Once you find a line containing the word "مطلب" in the entries below, copy it.

== Records to process

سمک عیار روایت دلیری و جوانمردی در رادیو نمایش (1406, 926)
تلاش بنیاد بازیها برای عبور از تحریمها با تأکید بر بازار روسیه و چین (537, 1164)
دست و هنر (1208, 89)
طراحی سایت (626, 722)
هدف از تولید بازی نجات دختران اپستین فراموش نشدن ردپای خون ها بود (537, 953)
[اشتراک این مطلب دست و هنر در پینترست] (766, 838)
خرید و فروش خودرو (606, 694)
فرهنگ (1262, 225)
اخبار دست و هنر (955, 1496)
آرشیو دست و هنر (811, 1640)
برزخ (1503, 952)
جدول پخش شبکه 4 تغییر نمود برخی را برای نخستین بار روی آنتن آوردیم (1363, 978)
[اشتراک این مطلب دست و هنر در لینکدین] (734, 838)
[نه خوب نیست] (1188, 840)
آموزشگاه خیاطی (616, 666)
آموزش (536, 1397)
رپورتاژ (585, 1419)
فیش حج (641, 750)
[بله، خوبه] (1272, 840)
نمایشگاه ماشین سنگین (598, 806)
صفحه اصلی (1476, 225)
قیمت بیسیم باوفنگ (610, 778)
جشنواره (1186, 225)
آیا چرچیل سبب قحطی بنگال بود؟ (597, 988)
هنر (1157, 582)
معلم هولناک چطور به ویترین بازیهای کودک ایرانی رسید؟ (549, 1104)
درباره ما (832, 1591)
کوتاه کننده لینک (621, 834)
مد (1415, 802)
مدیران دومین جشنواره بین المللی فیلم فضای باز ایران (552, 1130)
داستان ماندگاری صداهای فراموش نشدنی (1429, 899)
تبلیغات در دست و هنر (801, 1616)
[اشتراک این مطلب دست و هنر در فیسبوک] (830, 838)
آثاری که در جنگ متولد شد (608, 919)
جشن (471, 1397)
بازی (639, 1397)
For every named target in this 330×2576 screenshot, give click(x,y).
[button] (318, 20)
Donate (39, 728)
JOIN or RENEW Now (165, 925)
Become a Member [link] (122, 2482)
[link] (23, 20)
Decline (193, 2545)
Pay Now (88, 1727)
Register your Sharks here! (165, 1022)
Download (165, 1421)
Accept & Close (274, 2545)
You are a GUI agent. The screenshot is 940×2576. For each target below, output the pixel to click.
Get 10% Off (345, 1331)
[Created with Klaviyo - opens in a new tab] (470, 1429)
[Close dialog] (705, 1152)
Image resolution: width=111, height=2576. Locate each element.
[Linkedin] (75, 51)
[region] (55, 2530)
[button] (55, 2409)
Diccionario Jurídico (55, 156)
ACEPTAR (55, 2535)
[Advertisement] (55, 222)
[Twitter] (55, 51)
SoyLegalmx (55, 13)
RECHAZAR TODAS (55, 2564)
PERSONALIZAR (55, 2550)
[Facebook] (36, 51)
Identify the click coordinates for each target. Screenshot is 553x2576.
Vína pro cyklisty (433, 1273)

====

Result of this task »
[اشتراک این مطلب دست و هنر در پینترست] (766, 838)
[اشتراک این مطلب دست و هنر در لینکدین] (734, 838)
[اشتراک این مطلب دست و هنر در فیسبوک] (830, 838)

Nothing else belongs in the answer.